La chiusura delle f. più grandi si effettuava per mezzo di transenne marmoree o metalliche. Per le medie e piccole aperture i sistemi di chiusura erano vari: sportelloni lapidei, ancora in opera nel medievale duomo di Torcello, o lignei che costituirebbero le valvae di cui parla Vitruvio (De arch., vi, 3, 9). L'introduzione delle lastre, se non proprio trasparenti per lo meno diafane (alabastro, mica, vetro, ecc.) avvenne in epoca imprecisata; si sono trovate a Pompei, sostenute da telai a croce, e altrove. Ne parla anche Plinio (Nat. hist., xxxv, 46, 12) (v. anche trifora).

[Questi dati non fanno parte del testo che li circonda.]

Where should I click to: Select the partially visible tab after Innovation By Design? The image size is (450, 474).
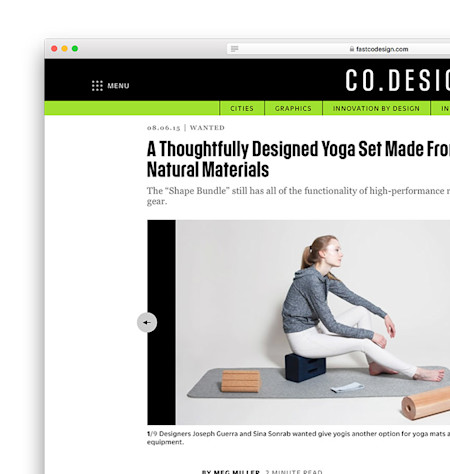[441, 108]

Bibl.: J. Durm, Die Baukunst der Etrusker und Römer, Darmstadt 1885, pp. 225-230; II ed., Stoccarda 1905, pp. 344-351; Bull. Corr. Hell., XIX, 1895, p. 464; XXX, 1906, p. 496; Ch. Chipiez, in Dict. Ant., s. v.; A. Mau, in Pauly-Wissowa, VI, 1909, cc. 2180-85, s. v. Fenestra; R. Herbig, Fenster-studien an antiken Wohnbauten in Italien, in Röm. Mitt., XLVI, 1929, pp. 260-321; id., Fenster an Tempeln und monumentalen Profanbauten, in Jahrbuch, XLIV, 1929, pp. 224-262; W. B. Dinsmoor, The Architecture of Ancient Greece3, Londra 1950, passim; R. Martin, L'Urbanisme dans la Grèce antique, Parigi 1956, passim. V. inoltre in particolare: F. Matz, Kreta, Mykene, Troja, Stoccarda 1956, tav. 45; H. Bossert, Altanatolien, Berlino 1942, tavv. 228, 229, 232, 233, 239-254, 1042, 1043; R. Hamann, Aegyptische Kunst, Berlino 1944, p. 297, fig. 323 e p. 293, fig. 319; Exploration archéol. de Délos. Le quartier du théatre, Parigi 1922, pp. 286-303; B. Schulz-H. Winnefeld, Baalbek, Berlino-Lipsia 1921, tavv. 131, 133, 142; V. Spinazzola, Pompei alla luce dei nuovi scavi, a cura di S. Aurigemma, Roma 1953, passim.